Bug 1282 - Quasi-Bayesian filter that increases/decreases rule scores
Summary: Quasi-Bayesian filter that increases/decreases rule scores
Status: RESOLVED WORKSFORME
Alias: None
Product: Spamassassin
Classification: Unclassified
Component: spamassassin (show other bugs)
Version: 1.5
Hardware: All All
: P2 enhancement
Target Milestone: ---
Assignee: SpamAssassin Developer Mailing List
URL:
Whiteboard:
Keywords:
Depends on:
Blocks:
 
Reported: 2002-12-10 20:20 UTC by Brendan Byrd/SineSwiper
Modified: 2002-12-21 12:58 UTC (History)
0 users



Attachment Type Modified Status Actions Submitter/CLA Status

Note You need to log in before you can comment on or make changes to this bug.

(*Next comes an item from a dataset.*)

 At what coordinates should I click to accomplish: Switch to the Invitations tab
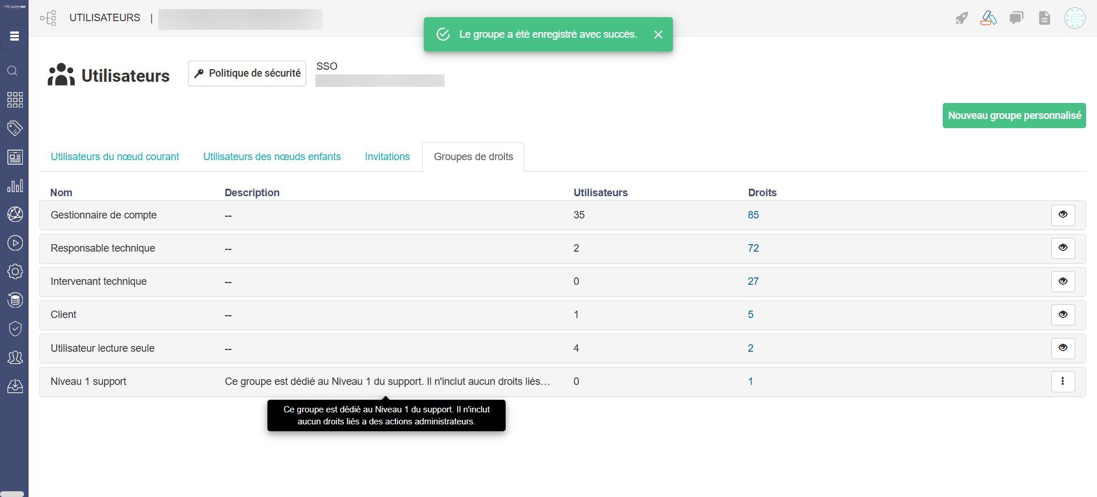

Description Brendan Byrd/SineSwiper 2002-12-10 20:20:42 UTC
The Bayesian filter is based on words, but what about the scores?  If something
turns up as a false negative, one or more of the scores should be increased.  If
it's a false positive, one/more should be decreased.  I know you have something
of this capacity on Razor, but how do you bring this technology home to fix
something right away?

Obviously, a big batch of files marked with real spam and real e-mail would be
inputted, and an improved config file with better scores would be outputted. 
Given a threshold (of say 5.0), it would cycle through all of the messages,
increasing or decreasing the rules (possibly at an equal percentage) on false
+/-s so that it's just above/below the threshold.  After a few cycles, if there
is a problem e-mail that is simply too far extreme in one direction or the
other, it would recommend a blacklist/whitelist or a new rule.

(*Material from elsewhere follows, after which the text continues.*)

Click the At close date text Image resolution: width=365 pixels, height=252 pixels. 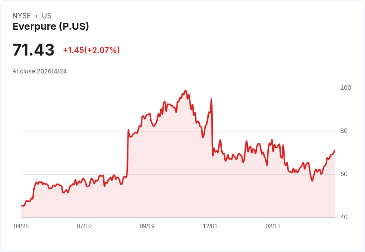[x=40, y=71]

This could be on a personal config level or server level.  I had a posting about
this idea in the spamassassin-devel list a few months back, but I can't find it.

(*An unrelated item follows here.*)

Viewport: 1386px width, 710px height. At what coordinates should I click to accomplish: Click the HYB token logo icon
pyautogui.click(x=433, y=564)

 (It had a lot more detail, but I can scan my Linux partition for it later on.)
Comment 1 Theo Van Dinter 2002-12-21 21:58:18 UTC
I'm just going to close this bug as 'worksforme' since the bayesian system in 
2.50 allows for learning to fix fp/fn problems.  You don't want the scores to 
be changing, you want the probability of spam to be changing.